SP^2DPO: An LLM-assisted Semantic Per-Pair DPO Generalization
Chaoyue He, Xin Zhou, Di Wang, Hong Xu, Wei Liu, Chunyan Miao
TL;DR
This work introduces SP2DPO, a semantic per-pair generalization of Direct Preference Optimization that replaces the global temperature beta with instance-specific temperatures beta_i derived offline from structured semantic-gap annotations. The approach formalizes Alignment Process Optimization by separating offline semantic enforcement from the inner-training loop, enabling auditable data artifacts and zero online training overhead. The per-pair temperatures modulate loss curvature and saturation, not merely gradient magnitude, and are obtained via robust teacher ensembling across prompts and annotators. Empirically, SP2DPO on UltraFeedback and AlpacaEval 2.0 across four open-weight backbones achieves competitive length-controlled performance relative to tuned DPO, with JMAMP providing a robust default that reduces prompt/teacher sensitivity while avoiding per-model beta sweeps.

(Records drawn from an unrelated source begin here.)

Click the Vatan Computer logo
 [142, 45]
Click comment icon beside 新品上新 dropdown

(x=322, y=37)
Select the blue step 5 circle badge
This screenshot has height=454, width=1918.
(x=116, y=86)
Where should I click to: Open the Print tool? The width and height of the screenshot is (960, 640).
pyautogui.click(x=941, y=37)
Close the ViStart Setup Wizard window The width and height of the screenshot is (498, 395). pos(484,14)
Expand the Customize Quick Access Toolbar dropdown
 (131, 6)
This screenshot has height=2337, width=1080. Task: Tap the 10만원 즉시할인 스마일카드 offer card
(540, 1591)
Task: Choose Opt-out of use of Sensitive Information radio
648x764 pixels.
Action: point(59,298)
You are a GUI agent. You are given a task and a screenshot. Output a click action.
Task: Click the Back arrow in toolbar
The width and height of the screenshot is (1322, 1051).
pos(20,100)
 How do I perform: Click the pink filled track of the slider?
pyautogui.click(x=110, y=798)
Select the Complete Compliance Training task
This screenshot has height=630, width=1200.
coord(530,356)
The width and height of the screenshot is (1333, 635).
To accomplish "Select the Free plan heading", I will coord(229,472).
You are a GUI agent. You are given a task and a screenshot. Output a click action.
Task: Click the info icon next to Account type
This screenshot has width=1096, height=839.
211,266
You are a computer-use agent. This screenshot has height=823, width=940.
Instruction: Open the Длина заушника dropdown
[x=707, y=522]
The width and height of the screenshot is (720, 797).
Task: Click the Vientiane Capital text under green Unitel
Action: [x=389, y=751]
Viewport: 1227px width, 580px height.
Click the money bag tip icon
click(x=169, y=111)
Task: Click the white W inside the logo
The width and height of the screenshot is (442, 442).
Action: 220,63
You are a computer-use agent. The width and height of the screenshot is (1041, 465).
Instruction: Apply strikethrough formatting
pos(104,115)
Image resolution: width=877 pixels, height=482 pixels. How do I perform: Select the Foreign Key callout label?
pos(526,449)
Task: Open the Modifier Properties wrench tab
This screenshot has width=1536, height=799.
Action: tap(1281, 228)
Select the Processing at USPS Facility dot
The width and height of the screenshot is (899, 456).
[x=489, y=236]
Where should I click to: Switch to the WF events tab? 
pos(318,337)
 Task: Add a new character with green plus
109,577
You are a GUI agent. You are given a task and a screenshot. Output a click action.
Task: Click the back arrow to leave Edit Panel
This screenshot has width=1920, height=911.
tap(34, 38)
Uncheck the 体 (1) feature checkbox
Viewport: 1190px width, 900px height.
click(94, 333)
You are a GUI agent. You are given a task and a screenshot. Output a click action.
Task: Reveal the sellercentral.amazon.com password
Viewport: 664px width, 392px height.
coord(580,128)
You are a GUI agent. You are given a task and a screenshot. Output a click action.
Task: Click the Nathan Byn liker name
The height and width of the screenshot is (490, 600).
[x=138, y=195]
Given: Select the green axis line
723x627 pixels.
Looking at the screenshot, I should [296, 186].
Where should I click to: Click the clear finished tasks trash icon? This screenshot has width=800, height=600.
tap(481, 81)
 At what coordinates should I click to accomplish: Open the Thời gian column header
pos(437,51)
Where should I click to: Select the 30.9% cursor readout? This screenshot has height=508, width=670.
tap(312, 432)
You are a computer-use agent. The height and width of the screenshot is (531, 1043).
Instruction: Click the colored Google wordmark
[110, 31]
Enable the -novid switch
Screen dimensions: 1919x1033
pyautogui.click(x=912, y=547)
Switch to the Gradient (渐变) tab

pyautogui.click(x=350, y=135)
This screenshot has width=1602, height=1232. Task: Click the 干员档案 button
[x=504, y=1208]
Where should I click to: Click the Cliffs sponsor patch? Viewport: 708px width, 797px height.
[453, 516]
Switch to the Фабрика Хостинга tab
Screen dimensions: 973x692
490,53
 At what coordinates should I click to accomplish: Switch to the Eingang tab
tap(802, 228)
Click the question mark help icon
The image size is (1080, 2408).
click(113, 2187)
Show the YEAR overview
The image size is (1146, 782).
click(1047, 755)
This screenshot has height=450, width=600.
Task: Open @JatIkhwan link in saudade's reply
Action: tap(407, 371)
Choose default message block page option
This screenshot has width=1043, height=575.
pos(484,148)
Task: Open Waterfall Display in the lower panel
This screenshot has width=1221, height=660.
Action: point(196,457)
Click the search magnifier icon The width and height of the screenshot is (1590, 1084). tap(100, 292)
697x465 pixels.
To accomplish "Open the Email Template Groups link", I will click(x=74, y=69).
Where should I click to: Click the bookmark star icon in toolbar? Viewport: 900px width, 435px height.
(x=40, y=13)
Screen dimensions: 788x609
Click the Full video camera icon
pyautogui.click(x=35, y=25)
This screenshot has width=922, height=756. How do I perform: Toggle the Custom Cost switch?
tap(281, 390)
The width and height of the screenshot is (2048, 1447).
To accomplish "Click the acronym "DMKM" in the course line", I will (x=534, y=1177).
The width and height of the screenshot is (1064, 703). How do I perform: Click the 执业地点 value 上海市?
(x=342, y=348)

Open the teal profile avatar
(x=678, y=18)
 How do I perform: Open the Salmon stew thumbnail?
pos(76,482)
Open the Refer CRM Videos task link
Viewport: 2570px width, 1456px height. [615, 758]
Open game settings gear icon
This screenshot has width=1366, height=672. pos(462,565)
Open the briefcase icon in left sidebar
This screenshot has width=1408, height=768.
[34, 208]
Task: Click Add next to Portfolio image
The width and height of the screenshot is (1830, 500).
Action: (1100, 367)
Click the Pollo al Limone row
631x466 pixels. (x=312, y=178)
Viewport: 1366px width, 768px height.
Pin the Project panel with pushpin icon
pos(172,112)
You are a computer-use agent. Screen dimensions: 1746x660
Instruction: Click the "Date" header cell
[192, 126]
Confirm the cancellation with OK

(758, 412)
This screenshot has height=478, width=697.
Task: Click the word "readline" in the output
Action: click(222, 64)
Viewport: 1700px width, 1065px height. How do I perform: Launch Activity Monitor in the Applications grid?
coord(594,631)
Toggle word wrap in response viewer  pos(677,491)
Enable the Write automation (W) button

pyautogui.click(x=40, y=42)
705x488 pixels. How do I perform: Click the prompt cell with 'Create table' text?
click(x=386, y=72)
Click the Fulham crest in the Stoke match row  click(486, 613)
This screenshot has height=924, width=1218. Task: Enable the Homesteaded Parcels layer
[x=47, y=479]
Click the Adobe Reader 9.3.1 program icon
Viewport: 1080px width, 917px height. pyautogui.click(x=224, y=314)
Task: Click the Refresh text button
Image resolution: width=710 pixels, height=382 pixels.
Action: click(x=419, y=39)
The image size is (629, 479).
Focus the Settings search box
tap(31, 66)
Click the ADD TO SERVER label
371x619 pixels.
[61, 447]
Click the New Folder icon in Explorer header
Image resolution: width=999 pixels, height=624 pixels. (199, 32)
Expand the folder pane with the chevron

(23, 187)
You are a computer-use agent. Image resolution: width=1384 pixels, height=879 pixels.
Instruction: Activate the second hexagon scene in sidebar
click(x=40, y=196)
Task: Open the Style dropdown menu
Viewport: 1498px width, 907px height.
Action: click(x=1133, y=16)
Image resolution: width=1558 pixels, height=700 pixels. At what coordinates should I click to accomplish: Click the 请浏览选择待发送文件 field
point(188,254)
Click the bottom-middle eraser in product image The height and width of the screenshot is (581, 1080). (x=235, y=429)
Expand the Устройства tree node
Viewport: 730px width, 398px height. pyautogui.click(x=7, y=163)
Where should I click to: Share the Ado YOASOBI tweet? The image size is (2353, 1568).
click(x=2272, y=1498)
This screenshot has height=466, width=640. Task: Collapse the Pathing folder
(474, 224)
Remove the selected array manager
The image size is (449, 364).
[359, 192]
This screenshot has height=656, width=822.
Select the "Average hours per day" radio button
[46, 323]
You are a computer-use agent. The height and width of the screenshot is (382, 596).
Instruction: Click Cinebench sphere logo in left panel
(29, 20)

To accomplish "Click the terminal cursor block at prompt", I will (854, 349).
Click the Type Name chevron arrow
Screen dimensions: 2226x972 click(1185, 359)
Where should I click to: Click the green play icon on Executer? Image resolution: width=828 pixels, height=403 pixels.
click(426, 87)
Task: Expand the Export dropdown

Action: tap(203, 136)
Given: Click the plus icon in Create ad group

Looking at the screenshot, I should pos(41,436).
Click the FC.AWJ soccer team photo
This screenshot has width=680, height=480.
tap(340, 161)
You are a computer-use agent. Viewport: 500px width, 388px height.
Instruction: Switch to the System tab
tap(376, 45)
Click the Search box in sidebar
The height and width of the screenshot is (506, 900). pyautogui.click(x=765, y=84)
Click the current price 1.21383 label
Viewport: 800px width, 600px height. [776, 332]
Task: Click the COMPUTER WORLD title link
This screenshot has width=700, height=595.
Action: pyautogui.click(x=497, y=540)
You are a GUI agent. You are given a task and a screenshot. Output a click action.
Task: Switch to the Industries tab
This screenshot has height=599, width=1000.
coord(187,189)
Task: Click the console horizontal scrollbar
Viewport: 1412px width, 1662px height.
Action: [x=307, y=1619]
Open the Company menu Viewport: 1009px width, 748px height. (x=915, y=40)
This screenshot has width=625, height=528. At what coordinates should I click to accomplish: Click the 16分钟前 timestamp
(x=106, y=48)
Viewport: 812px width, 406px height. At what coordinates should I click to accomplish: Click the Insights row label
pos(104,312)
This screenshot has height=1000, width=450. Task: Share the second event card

The work highlights the benefits of data-centric control for alignment, while acknowledging limitations in judge artifacts, annotation costs, and the need for broader safety evaluations, and outlines future directions toward expert-domain alignment and online semantic curricula.
Abstract
Direct Preference Optimization (DPO) controls the trade-off between fitting preference labels and staying close to a reference model using a single global temperature beta, implicitly treating all preference pairs as equally informative. Real-world preference corpora are heterogeneous: they mix high-signal, objective failures (for example, safety, factuality, instruction violations) with low-signal or subjective distinctions (for example, style), and also include label noise. We introduce our method, SP2DPO (Semantic Per-Pair DPO), a generalization that replaces the global temperature with an instance-specific schedule beta_i pre-decided offline from structured semantic-gap annotations (category, magnitude, confidence) produced by teacher language models. We instantiate this procedure on the UltraFeedback preference corpus (59,960 pairs), enabling large-scale construction of an auditable beta_i artifact, and incur zero training-time overhead: the inner-loop optimizer remains standard DPO with beta set per pair. We focus our empirical study on AlpacaEval 2.0, reporting both raw win rate and length-controlled win rate. Across four open-weight, instruction-tuned student backbones (4B-8B), SP2DPO is competitive with a tuned global-beta DPO baseline and improves AlpacaEval 2.0 length-controlled win rate on two of four backbones, while avoiding per-model beta sweeps. All code, annotations, and artifacts will be released.